患者中心の医療の方法を支える原理は一貫していますが,その構成要素が変わりました.つまり,6つではなく,今は4つの構成要素になっています.例えば,「実際に実行可能であること」は,以前は構成要素の1つでしたが,臨床ケアの一部ではないと考えられたので,ここに含まれていた時間とチームワークについては,この本の別の部分に移しました.以前の構成要素のなかで2番目に変化が加えられるものが「予防と健康増進」ですが,これは患者と臨床家の相互のやり取りへ組み込めると考えられたので,他の構成要素の一部となりました.健康増進と予防がそれぞれ患者中心のケアのどこに組み込まれるかについて,概念がすっきりとわかりやすいものになりました(第1章参照).教育と学習の章は,関連する教育の文献と方法論について最新の情報を概説します.研究の章では,実際に経験された物語を通して,患者中心とはどういうことなのかを明らかにします.これらの章では,患者中心の臨床ケアがもたらしてくれる重要な効果について,明確で,有益で,希望に溢れる情報も提供します.

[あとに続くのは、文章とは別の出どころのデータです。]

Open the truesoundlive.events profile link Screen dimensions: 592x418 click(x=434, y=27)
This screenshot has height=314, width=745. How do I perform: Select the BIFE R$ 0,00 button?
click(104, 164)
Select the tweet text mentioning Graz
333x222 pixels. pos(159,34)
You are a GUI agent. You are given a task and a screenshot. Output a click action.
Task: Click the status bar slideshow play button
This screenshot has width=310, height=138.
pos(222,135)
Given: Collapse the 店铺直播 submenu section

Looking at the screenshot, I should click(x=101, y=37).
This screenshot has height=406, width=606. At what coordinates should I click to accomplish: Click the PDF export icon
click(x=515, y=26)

本書は5部構成です.第1部は患者中心の臨床ケアの導入に当たる部分で,患者中心の医療の方法がどのように発展してきたかについてと,他のケアモデルとの関係について扱います.加えて,患者中心性の意味するところについてのありがちな誤解を明らかにしています.第1部の第2章は,Ian R McWhinney によって書かれた歴史的展望です.

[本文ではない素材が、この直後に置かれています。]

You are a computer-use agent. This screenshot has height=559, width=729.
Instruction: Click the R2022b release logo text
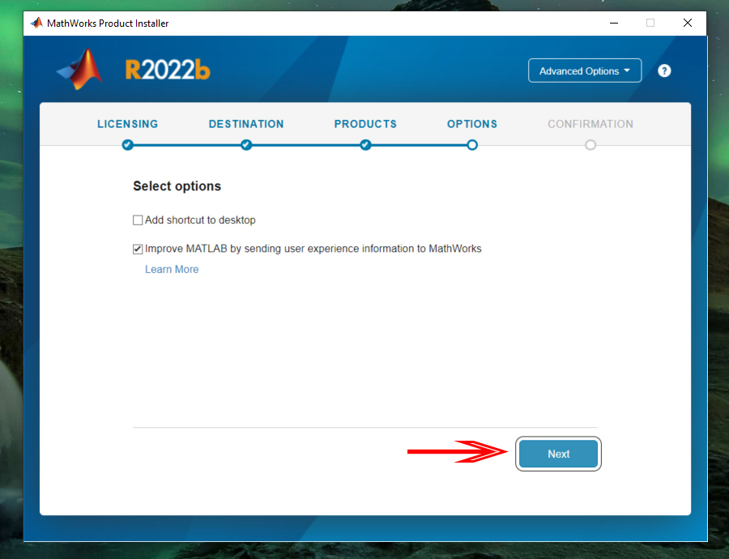click(x=168, y=70)
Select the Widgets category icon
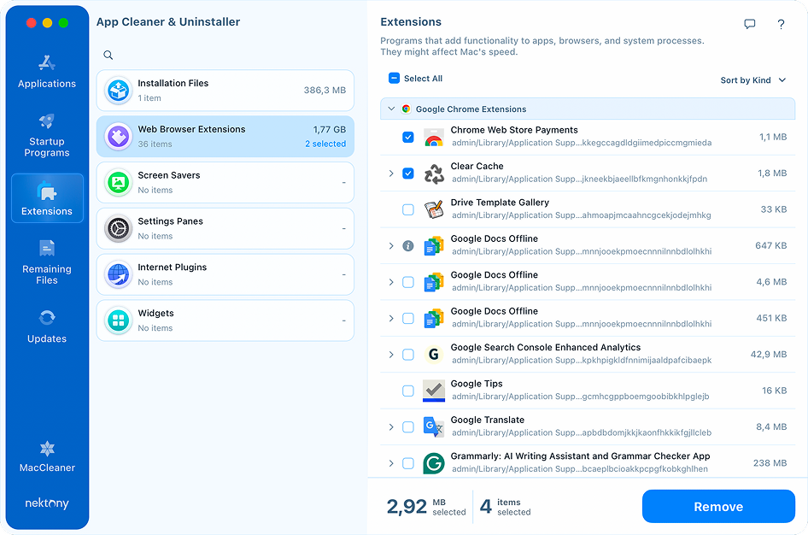 [x=118, y=320]
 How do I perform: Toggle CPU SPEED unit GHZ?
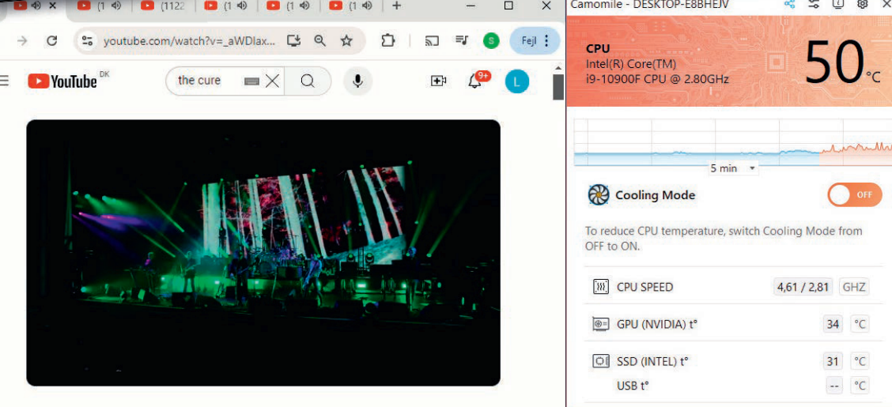pyautogui.click(x=854, y=287)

第2部では,患者中心の医療の方法における相互に作用する4つの構成要素について述べています.第3章から第7章では,構成要素①〜④のそれぞれについて詳しく解説しています.臨床に関わっている読者には,患者中心のアプローチの4つの構成要素のそれぞれに対応している事例が第3章〜第7章に埋め込まれていることに気づくでしょう.日々の臨床の中で患者中心性を適用することに最も興味がある人たちは,その事例から読むと良いかもしれません.McWhinney(2001:88)が思慮深く記したように,「事例が私たちに物事を生き生きと伝えるのです.いくらデータを集めてもそうはできません.」まとめてみると,その事例はある忙しい医師の診療で遭遇する典型的な一連の患者たちを代表しています.すべての事例は,実際の臨床で出会ったものをもとにしていますが,氏名,日付,場所についてはプライバシーの関係上,変更しています.

第3部は,教育と学習について書かれており,5つの章からなります.第8章では医学教育の経験を検討しています.学習者中心の医学教育の方法と患者中心の診療の類似性について第9章で述べています.患者中心の医療を実践・学習・教育することには,個人として,専門職として,そしてシステムとして多くの困難な課題がありますが,これについては第10章で説明しています.第11章では,患者中心の医療の方法を教育する上での方略の詳細と,実際的なヒントについて取り上げます.特別な教育ツールである患者中心の事例提示については,第12章で述べています.

第4部では,患者中心の臨床ケアが実践される上で重要な保健医療の2つのコンテクストを扱います.第13章では,チームワークのコンテクストについて深く掘り下げます.第14章では,患者中心のケアでお金が貯まるというニュースを提供することで,非常に関心が高まっている保健医療における費用の抑制について扱います.

第5部は,研究についてですが,関連する文献のレビューを重要な評価尺度についての解説に結びつけます.質的および量的方法論が述べられます.第15章は,患者中心の医療の方法が明らかにした質的な知見について述べています.第16章は,量的研究のレビューで,特に,数々の素晴らしいシステマティックレビューを扱います.第17章では,患者中心のケアを患者がどのように認識しているかの評価尺度と,それらを研究と教育でどのように用いるかについて示しています.第18 章では,患者中心の医療の方法に従って診察場面を評価する,私たちが開発したユニークな評価尺度について説明します.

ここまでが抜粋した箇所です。